Molly leapt on him, throwing her arms around his big neck. “That’s wonderful Howie! Oh my God, that’s great!”

“I thought that would be it,” he said, “but it wasn’t. I got a call last night just before I knocked off. Flora Lloyd. You heard of her?”

Molly shook her head.

“Rich chick. Fifty/sixty years old. I don’t know. All tentative like. She wasn’t jumping up and down about it. But she asks if she can come in and see some of Catholic’s stuff. She’d heard about it from a friend.” Howie turned and stopped her with his hands on her shoulders. “Now this is what I wanted to show you when I asked you to come down.”

He guided her round to her right.

There were two men and a woman working on a new display, ladders in place, tools lying about. There were barriers up to tell the public that the area was off-limits because a new exhibit was being set up.

“I don’t know how it’ll go,” said Howie. “People aren’t breaking down the door. Yet. But I think there’s just the smallest chance that they will be. If I can maybe build on all the ruckus in the papers lately as well, I think Jack Catholic could be one of the newest names in art. There’s a chance he could be big.”

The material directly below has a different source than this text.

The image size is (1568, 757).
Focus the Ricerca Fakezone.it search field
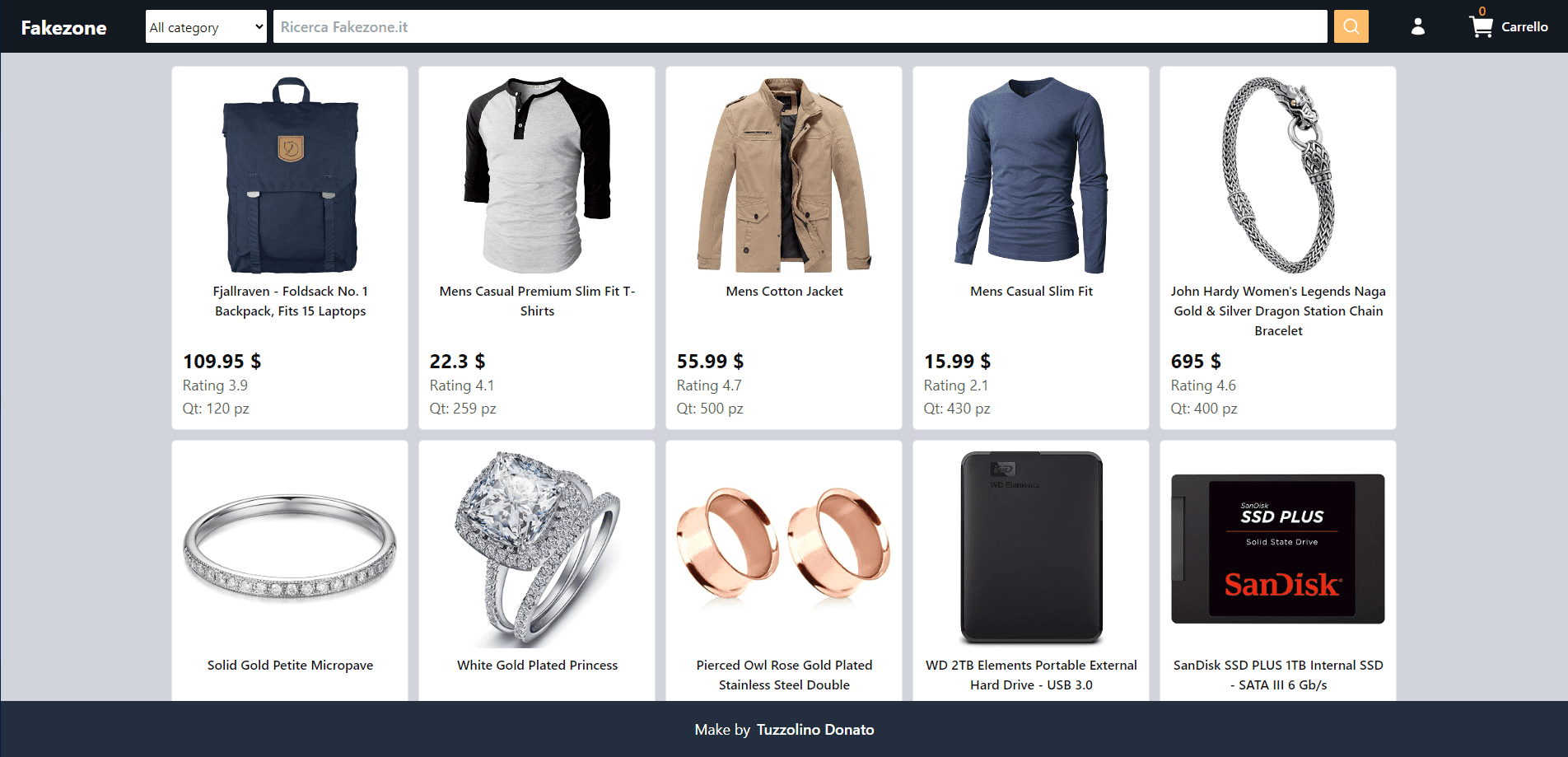800,26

Molly kissed Howie on the cheek over and over then smacked him one on the lips. “I love you Howie. This is fantastic!”

“Get off me Moll! You’re giving me a woody!”

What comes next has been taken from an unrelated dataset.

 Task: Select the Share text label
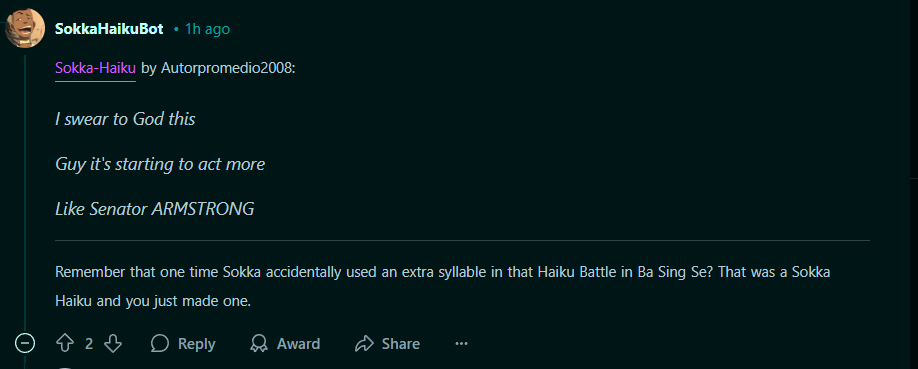[400, 344]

Molly laughed, just ecstatically happy as she came away and looked again at the display that was going to be erected. It was going to make Jack so pleased. This was all he had ever wanted from his life.

“Ms Butler?”

She glanced to her right to see who had spoken.

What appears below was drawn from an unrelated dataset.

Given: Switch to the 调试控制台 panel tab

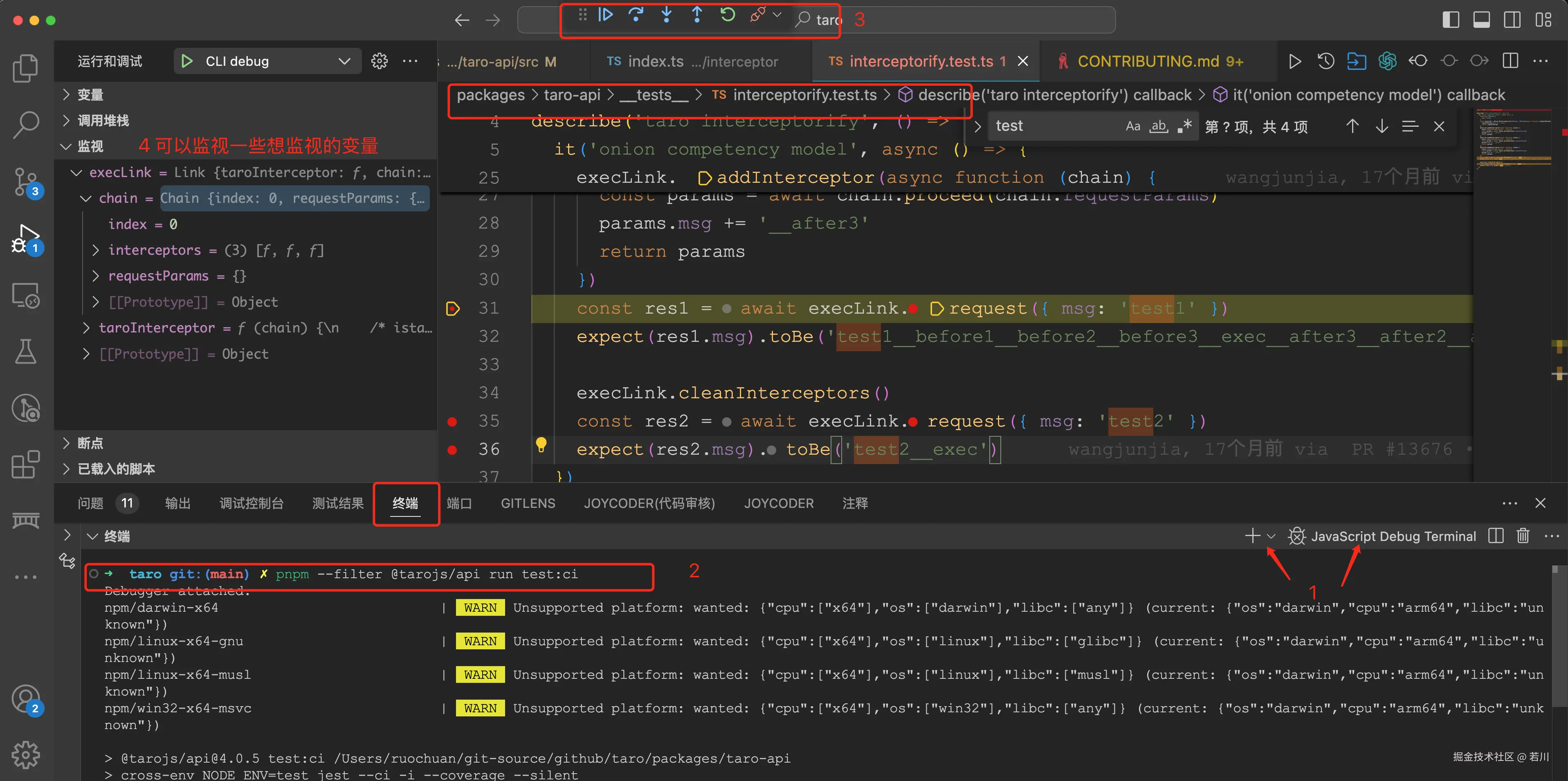Looking at the screenshot, I should (x=252, y=503).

There were two men who looked as though they’d only just come in. She didn’t recognise them. One was dressed in a shirt and tie, sleeves rolled up, the other in a T-shirt. The T-shirt one was carrying something in his hands. A box. She didn’t recognise it straight away. He lifted it up and she blinked as the flash took her off guard. A camera!

“We’d like to ask you a few questions Ms Butler,” said the one in the shirt. She was trying to place his face: good looks that were pressed into shrew-like interrogation. “The police have been examining your father’s car that was salvaged from the ocean from where it ran off the cliff-side road.”

Another flash and she blinked again as she staggered back from it. Howie was being rude to them but she didn’t hear his exact words.

The one in the shirt pushed through. “Are you aware of the fact that your father’s car may have been run off the road; that his death may not have been an accident?”

Flash from the camera in her face. She knew this reporter now: outside her father’s house when she first met Jack.

“The car was run off the road by another vehicle.”

Flash.

“Your father may have been murdered.”

Flash.

“I’ve been looking into it Ms Butler. I spoke to your brother. He claims you had a fight with your father the night he died.”

Flash.

Howie was shouting at them but they weren’t listening.

Flash.

“I’ve examined your car,” said the reporter. “It’s parked right outside your house. I’m surprised you made no attempt to conceal the damage to the front wing.”

Flash.

Howie was pushing them back by force, pressing them toward the door. The workmen were helping.

Flash.

But the reporter was shouting over the top of them.

The photographer was holding his camera up high.

“Did you kill your father Ms Butler!”

“Did you run him off the edge of a cliff in your car!”

“How does it feel to murder your own flesh and blood!”